Black page margins and gutters, along with the sparing use of white space to emphasize light (and flames), lend the physical book a creepy feeling. It fits. The “monster” named Jen crawled out of the dark, after all. The only colors are blue and red. In the beginning of the book, red panels show the goopy monster’s development while blue ones follow Jen and Hailey’s journey into the basement of the mall. But as Hailey enters Jen’s psychic space inside the egg, the two colors merge and their significance flips.
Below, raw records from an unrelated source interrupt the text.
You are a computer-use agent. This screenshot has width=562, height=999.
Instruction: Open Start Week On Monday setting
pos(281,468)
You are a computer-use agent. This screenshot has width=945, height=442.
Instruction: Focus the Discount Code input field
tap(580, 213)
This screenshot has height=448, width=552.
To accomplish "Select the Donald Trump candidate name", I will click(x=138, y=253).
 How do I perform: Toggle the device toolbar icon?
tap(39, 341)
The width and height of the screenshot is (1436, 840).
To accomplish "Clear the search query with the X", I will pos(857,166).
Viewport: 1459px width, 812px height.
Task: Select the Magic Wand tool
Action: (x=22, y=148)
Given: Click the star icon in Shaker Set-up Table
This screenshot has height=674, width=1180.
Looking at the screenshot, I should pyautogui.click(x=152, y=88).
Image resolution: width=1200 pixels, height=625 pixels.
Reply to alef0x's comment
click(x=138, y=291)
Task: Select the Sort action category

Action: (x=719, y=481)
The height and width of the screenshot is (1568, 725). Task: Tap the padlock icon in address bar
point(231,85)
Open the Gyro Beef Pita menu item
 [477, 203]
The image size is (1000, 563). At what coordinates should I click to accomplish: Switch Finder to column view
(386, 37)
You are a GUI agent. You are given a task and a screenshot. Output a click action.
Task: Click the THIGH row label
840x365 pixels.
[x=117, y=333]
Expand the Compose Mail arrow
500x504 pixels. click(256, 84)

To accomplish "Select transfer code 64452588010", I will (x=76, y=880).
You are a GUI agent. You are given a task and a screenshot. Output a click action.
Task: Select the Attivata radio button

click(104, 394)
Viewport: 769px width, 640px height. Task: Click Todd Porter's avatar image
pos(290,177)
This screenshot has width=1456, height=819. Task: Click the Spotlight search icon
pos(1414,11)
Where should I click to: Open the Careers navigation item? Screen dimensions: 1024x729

Blue shading is for the outside world, where the mindless brain monster lives and red is for Jen’s inner world.

Jen tells Hailey the real story behind the explosion twelve years ago as the hazmat team searches for Hailey and the gooey brain monsters, led by a scientist no one believes and a commando eager to shoot at anything that moves. Several sly details provide commentary on things like pandemic precautions (as the scientist has to ask several people to adjust their masks) and how humans are quick to label anything they don’t understand as monstrous. Jen’s mother fought the brain monster twelve years ago. She hid her egg away in the mall before blowing herself up along with the monster. They’ve both been hiding in the mall, waiting for the right moment to re-emerge. Hailey becomes suspicious that Jen is actually using her to help her fight the monster. It’s partially true, but together, they are able to cut open the monster’s brain and stop it so that Jen can escape.

Billed as a story about mothers and daughters (plus monsters), I’d say it’s more a story about unusual friendships and families. Jen’s mother’s memories may be what drives her to survive, but her bond with Hailey is the emotional core of the story. And while we see Hailey’s mom in a desperate fight to get to her daughter, we simply spend more page time with Hailey and Jen. Their sweet, strange friendship is what I took away from the story. It’s not entirely clear how Jen can be both a ferocious dog-like monster and a girl who can walk through walls and people’s minds, but it doesn’t really matter. Her desire for connection with Hailey felt true enough to make up for the lack of in-world explanations.

“In Utero” is also billed as a horror graphic novel. I would classify it as “gooey horror.” Both Jen and the monster she fights are big, Kaiju-like creatures with very pointy teeth who fight an epic battle. But the most horrifying panels are the ones with ooey gooey brains dripping everywhere and inside actual brains, where eyes and other organs protrude from the squishy walls. When I say there’s lots of brains, believe me. And despite its title, there’s no pregnancy body horror, which was a relief to me. Fans of Cronenberg films or truly scary horror might not be scared enough, but those who liked “Stranger Things” and like emotionally resonant stories about friendship will enjoy “In Utero” — if they’re okay with some brains and some teeth.